Start of SOURCE MATERIAL
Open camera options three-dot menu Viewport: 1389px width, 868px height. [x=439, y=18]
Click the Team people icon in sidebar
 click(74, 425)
End of SOURCE MATERIAL
Start of SOURCE MATERIAL
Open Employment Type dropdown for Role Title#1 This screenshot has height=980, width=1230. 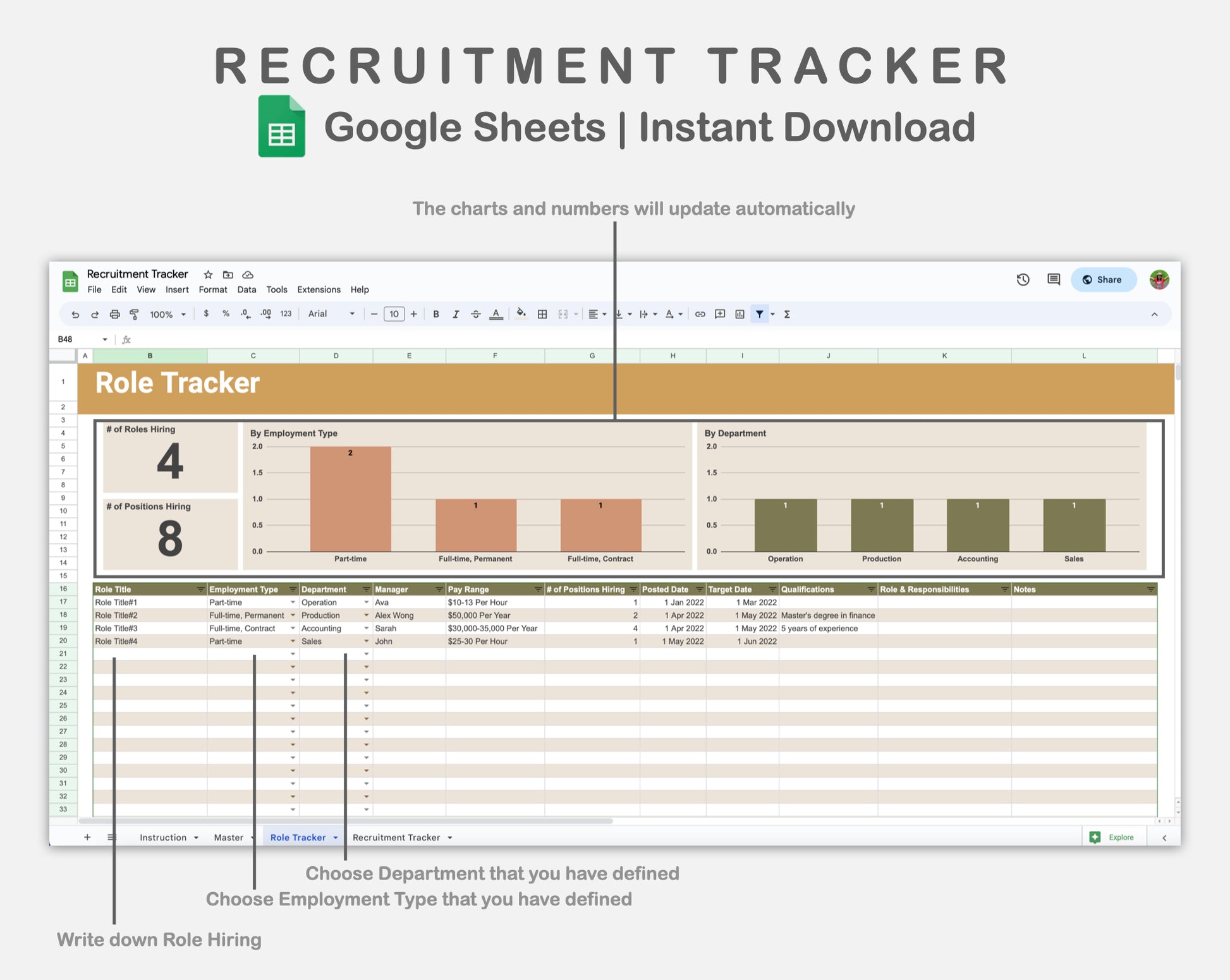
End of SOURCE MATERIAL
Start of SOURCE MATERIAL
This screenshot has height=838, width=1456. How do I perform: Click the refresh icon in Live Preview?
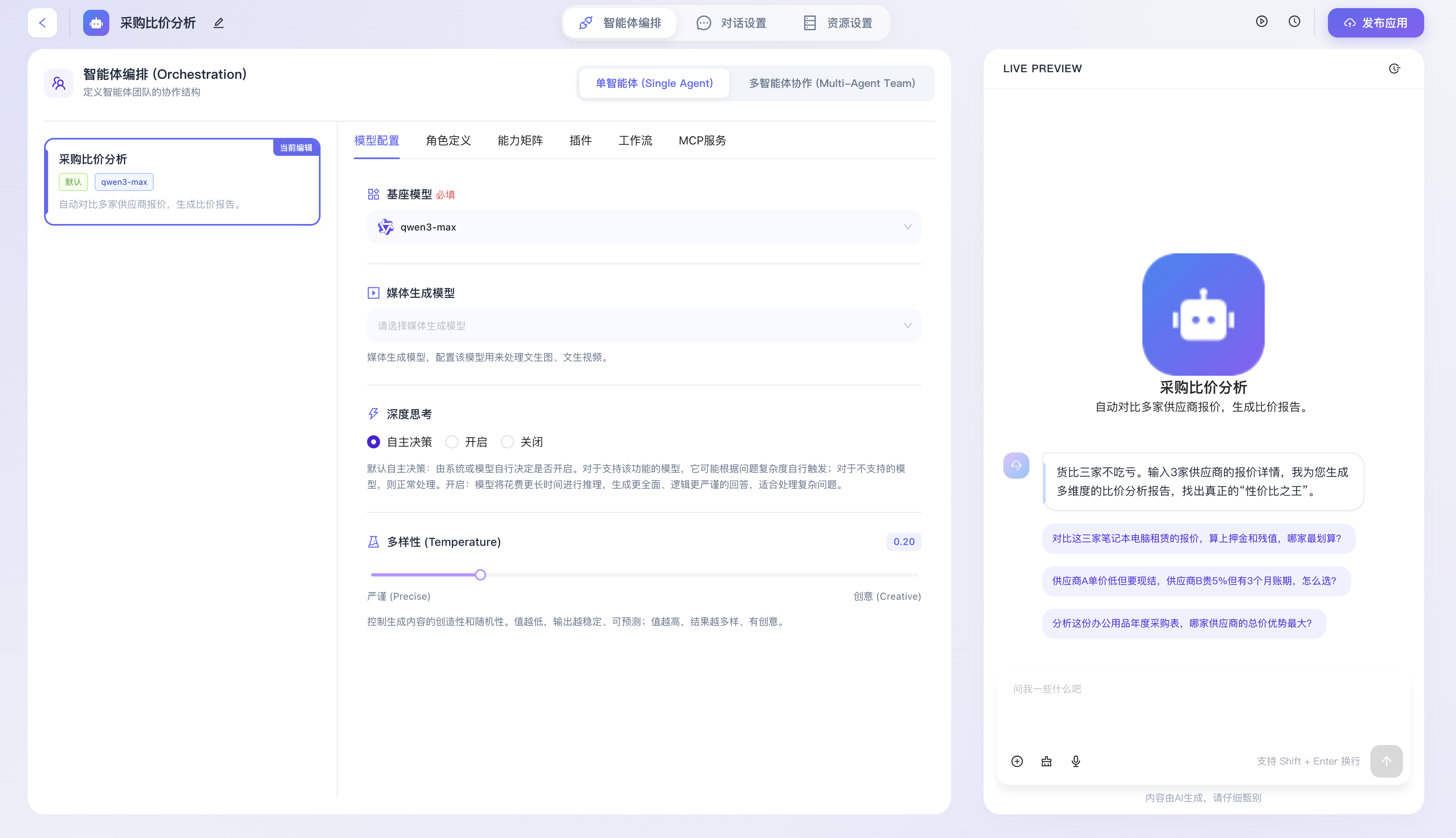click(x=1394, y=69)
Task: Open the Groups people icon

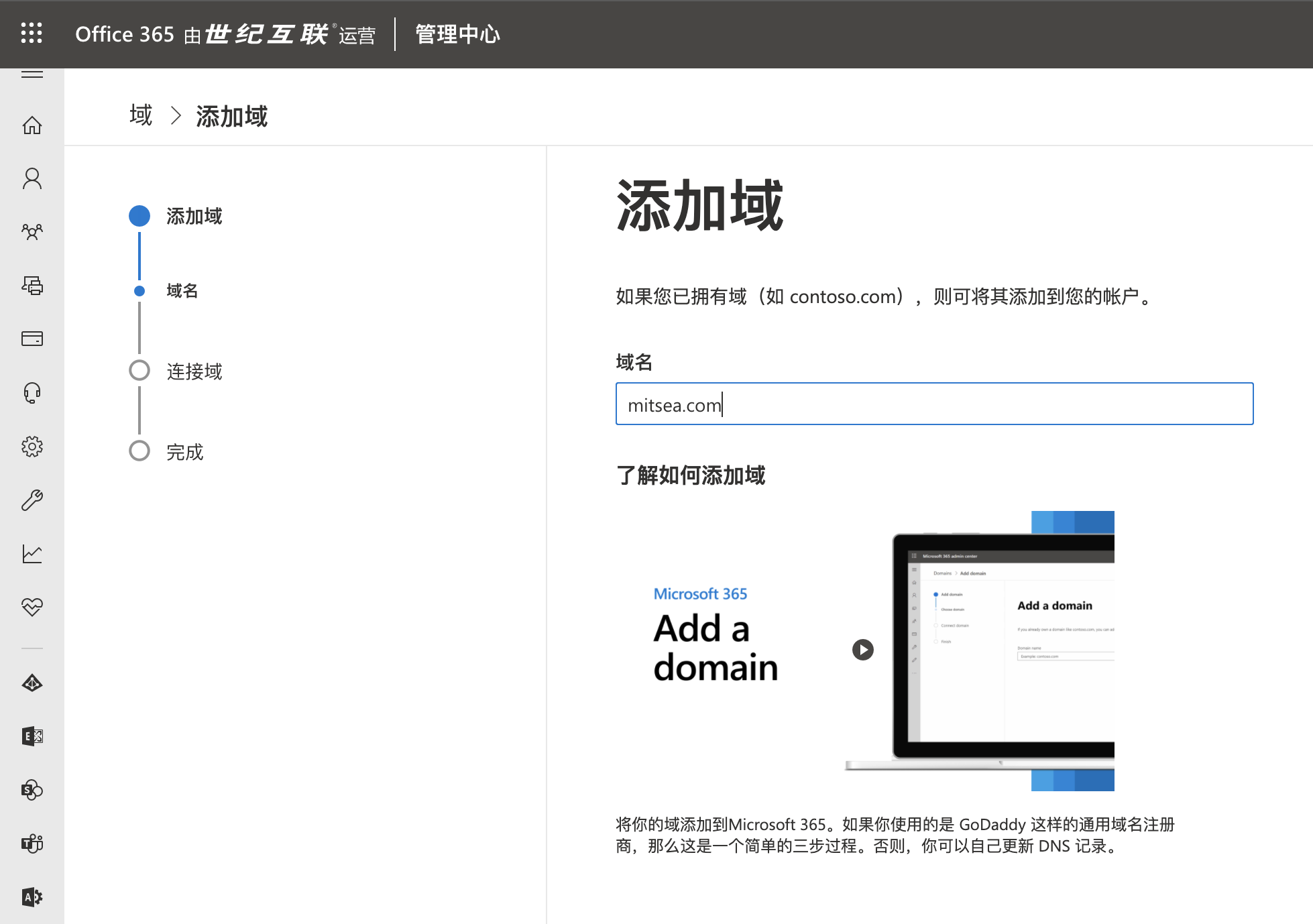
End of SOURCE MATERIAL
> [WORK INSTRUCTIONS] Although pictures appear among the entries, please set down only the lines from the one with "This screenshot has height=838, width=1456." up to and including the one with "Task: Open the Groups people icon", word for word.

> [WRITTEN ANSWER]
This screenshot has height=838, width=1456. How do I perform: Click the refresh icon in Live Preview?
click(x=1394, y=69)
Task: Open the Groups people icon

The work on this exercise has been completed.